Every benchmark or threshold decision should record:

dataset source and ownership;
split policy;
scorer configuration;
threshold;
false-positive and false-negative examples;
latency and hardware context;
review owner and approval date.

5. Pick A Control Action¶

Director-AI can fail closed or fail soft. Choose based on consequence:

Failure mode	Use when
`raise`	A wrong answer must not leave the application boundary
`metadata`	The application decides how to display or route the risk
`log`	Early observation without user-visible enforcement
HTTP reject	Proxy or middleware owns the response boundary
Human review	Low-confidence outputs need operator approval
Streaming halt	Partial output must stop before completion

6. Validate The Pilot¶

Minimum evidence before a production pilot:

quickstart or API smoke passes in the target environment;
a labelled domain sample has been scored;
at least one known bad answer is rejected;
at least one known good answer is approved;
logs contain no secrets;
evidence records are understandable to a domain reviewer;
operational ownership is assigned for threshold changes and false-positive review.
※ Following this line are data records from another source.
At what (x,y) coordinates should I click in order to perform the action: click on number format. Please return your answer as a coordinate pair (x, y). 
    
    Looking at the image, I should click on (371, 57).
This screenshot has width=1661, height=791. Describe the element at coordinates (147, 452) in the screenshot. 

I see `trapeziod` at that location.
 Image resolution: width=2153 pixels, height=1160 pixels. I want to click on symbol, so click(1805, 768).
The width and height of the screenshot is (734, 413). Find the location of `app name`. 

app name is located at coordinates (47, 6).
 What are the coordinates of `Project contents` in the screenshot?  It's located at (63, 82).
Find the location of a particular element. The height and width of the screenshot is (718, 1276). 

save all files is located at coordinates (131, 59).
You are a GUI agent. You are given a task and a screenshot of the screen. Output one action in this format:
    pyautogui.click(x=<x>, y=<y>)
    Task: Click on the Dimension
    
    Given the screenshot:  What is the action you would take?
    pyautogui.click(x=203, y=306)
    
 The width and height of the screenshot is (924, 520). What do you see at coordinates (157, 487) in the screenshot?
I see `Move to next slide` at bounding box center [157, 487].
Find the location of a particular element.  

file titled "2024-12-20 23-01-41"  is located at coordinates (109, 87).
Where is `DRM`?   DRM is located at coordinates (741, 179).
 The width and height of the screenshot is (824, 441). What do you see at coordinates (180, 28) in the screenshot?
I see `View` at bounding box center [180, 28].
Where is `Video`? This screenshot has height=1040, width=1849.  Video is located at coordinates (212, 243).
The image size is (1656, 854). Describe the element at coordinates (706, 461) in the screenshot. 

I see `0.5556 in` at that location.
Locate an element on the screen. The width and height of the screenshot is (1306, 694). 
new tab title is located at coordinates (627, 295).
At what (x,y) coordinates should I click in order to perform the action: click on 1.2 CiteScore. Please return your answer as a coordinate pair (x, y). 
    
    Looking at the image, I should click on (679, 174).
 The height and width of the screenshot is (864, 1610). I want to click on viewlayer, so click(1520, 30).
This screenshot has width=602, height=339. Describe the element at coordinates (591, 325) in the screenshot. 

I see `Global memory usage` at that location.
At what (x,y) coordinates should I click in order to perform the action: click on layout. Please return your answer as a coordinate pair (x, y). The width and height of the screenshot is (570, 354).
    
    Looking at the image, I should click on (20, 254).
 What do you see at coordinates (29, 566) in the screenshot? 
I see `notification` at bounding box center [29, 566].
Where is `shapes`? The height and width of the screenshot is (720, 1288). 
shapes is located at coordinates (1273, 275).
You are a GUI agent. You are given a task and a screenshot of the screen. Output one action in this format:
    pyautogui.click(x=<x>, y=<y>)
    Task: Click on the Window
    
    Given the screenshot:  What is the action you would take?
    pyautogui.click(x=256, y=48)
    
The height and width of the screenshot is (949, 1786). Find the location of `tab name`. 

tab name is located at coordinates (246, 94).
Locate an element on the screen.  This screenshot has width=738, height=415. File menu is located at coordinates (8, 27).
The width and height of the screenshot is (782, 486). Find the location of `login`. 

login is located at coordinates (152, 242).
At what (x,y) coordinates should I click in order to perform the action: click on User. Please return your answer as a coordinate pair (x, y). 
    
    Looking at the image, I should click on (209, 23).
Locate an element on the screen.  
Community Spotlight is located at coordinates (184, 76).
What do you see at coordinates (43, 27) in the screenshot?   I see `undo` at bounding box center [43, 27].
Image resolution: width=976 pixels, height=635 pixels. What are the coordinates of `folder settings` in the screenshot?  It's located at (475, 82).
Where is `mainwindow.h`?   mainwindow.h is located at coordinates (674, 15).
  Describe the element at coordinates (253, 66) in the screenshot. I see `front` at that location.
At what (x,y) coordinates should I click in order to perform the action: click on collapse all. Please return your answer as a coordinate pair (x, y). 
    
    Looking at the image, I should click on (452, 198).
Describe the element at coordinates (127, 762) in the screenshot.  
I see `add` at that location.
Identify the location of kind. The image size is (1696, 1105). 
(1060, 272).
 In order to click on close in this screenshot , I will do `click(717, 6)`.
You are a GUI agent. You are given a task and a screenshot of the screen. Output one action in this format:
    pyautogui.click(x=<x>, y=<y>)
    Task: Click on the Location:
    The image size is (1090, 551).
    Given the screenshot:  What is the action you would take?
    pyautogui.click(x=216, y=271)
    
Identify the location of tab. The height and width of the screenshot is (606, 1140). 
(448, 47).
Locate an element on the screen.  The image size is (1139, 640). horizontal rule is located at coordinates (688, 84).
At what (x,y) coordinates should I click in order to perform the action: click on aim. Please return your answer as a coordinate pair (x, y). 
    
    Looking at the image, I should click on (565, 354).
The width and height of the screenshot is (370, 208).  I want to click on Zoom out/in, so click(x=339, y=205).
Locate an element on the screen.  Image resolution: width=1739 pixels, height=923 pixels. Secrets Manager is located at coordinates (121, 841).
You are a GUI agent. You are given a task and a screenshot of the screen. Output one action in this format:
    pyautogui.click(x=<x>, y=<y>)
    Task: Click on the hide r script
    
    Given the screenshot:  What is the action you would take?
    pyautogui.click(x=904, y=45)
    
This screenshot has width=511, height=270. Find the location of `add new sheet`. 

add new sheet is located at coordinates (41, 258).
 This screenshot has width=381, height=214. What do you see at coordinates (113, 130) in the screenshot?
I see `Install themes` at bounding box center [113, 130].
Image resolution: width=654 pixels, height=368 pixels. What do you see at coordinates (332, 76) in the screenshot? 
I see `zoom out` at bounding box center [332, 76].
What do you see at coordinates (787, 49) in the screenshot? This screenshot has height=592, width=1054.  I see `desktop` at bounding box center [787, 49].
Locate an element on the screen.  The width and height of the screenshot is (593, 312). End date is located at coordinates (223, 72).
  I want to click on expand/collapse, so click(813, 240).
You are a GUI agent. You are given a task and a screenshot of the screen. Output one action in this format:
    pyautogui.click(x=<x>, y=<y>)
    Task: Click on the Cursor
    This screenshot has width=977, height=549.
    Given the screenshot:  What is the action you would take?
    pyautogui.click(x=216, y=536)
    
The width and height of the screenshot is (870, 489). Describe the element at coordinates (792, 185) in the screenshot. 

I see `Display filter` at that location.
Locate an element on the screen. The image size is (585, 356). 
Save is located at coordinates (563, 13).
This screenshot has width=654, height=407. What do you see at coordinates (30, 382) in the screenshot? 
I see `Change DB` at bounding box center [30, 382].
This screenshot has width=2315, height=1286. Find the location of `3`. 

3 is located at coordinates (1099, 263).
7. Evidence Packet Template¶

Use this packet for internal review, procurement, or a customer pilot closeout:

Section	Contents
Use case	Workflow, users, output boundary, and consequence of a wrong answer
Dataset	Source, ownership, split policy, examples excluded from tuning
Configuration	Package version, scorer mode, threshold, runtime extras, KB version
Results	Good-answer approvals, bad-answer rejections, false positives, false negatives
Operations	Auth, tenant binding, metrics, logs, review queue, rollback owner
Claim boundary	Which claims are supported by this pilot and which require more evidence

8. Continue By Role¶

Role	Next page
Application developer	Quickstart
RAG engineer	KB Ingestion
Evaluation engineer	BatchProcessor API
Platform operator	Production Guide
Compliance reviewer	Compliance Reporting
Commercial evaluator	Product Overview

9. Business Evidence Package¶

For commercial pilots, pair technical checks with a short evidence packet:

one-page use-case statement (input, output, and consequence),
fixed test split and acceptance criteria,
false-positive and false-negative examples from production-like samples,
incident and rollback flow,
review owner and escalation path,
and a short post-pilot report with expected reduction in factual-risk incidents.

Publishing this package early is often the fastest way to get procurement and security teams aligned.